── Entries shown ──

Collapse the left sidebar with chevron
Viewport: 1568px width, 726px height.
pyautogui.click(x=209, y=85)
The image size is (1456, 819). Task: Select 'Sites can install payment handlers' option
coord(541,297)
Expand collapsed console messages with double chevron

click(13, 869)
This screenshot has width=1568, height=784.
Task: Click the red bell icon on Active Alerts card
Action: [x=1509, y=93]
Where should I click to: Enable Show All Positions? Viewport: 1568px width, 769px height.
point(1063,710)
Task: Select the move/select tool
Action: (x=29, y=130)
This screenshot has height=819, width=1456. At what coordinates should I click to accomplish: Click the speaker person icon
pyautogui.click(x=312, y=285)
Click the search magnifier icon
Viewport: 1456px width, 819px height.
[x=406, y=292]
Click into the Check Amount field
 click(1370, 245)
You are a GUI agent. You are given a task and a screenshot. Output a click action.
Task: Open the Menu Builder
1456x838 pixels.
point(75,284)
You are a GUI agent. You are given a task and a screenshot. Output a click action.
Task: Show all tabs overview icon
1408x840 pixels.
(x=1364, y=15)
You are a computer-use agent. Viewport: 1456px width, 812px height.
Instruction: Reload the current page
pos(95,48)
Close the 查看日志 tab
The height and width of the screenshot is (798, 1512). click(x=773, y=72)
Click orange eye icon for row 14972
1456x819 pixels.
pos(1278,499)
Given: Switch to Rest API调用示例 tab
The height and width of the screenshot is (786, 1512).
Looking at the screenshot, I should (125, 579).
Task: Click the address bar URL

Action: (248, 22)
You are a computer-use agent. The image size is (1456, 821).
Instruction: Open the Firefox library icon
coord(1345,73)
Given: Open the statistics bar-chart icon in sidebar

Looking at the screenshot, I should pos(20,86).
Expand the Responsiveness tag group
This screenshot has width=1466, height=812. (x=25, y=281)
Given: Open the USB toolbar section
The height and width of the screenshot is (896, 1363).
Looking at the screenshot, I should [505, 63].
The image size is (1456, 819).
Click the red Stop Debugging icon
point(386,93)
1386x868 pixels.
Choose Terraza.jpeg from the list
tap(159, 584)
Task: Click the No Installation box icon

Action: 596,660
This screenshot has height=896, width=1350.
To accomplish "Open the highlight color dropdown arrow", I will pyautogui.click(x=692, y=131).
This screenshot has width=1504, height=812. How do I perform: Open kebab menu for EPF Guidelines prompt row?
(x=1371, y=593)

───

Take every line above that includes "agent" and list it.

You are a GUI agent. You are given a task and a screenshot. Output a click action.
You are a GUI agent. You are given a task and a screenshot. Output a click action.
You are a computer-use agent. Viewport: 1456px width, 812px height.
You are a computer-use agent. The image size is (1456, 821).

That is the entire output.